**OBJECTIVE:** Report only the number of lines in the listing below that contain the string "compass". Letter case counts.

**ROWS:**
* start *

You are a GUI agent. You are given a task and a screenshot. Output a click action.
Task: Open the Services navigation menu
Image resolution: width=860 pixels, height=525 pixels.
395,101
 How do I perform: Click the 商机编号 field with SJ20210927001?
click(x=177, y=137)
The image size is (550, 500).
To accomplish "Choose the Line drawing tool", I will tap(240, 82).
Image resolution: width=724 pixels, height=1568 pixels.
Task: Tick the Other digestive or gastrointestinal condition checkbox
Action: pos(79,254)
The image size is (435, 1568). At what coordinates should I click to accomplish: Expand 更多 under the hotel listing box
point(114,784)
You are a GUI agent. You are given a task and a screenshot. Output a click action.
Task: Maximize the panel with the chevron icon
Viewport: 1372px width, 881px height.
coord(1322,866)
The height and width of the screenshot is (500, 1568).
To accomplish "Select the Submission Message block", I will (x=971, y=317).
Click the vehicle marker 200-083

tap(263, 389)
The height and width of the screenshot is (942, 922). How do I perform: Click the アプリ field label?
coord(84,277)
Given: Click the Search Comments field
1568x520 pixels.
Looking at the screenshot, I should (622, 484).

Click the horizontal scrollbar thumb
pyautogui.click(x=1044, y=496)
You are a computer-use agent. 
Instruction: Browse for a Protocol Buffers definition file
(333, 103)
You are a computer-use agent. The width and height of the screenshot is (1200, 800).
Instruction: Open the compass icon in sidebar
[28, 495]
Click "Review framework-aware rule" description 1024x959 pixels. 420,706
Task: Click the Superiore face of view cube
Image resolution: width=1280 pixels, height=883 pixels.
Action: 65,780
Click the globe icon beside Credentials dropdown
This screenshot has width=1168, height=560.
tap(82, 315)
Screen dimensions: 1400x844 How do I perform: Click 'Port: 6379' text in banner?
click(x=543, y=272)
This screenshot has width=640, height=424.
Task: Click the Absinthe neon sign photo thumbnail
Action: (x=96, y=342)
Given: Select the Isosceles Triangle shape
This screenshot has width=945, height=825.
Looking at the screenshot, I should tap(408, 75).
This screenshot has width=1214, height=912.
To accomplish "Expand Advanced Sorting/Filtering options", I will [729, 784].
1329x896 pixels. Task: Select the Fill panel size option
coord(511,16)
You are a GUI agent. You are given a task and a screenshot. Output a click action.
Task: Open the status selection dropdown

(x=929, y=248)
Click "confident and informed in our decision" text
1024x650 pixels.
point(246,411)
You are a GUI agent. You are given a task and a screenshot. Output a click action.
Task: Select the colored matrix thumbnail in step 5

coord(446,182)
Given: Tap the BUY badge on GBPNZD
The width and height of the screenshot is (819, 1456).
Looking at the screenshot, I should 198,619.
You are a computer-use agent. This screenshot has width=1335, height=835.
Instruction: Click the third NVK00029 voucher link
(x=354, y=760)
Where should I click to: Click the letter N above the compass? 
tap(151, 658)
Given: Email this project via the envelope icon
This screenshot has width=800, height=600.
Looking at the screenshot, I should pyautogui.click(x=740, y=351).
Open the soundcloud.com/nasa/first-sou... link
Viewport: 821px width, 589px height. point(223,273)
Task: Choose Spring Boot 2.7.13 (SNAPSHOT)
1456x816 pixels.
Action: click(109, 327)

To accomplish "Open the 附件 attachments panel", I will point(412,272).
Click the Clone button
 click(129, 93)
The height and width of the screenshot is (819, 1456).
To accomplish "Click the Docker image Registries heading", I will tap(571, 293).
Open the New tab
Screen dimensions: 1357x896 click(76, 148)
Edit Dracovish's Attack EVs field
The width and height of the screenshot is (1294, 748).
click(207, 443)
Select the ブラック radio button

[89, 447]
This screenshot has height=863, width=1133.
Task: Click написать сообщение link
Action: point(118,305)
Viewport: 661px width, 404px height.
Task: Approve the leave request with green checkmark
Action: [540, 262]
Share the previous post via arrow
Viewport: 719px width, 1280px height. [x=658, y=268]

* end *

**REPLY TO THE EXERCISE:** 2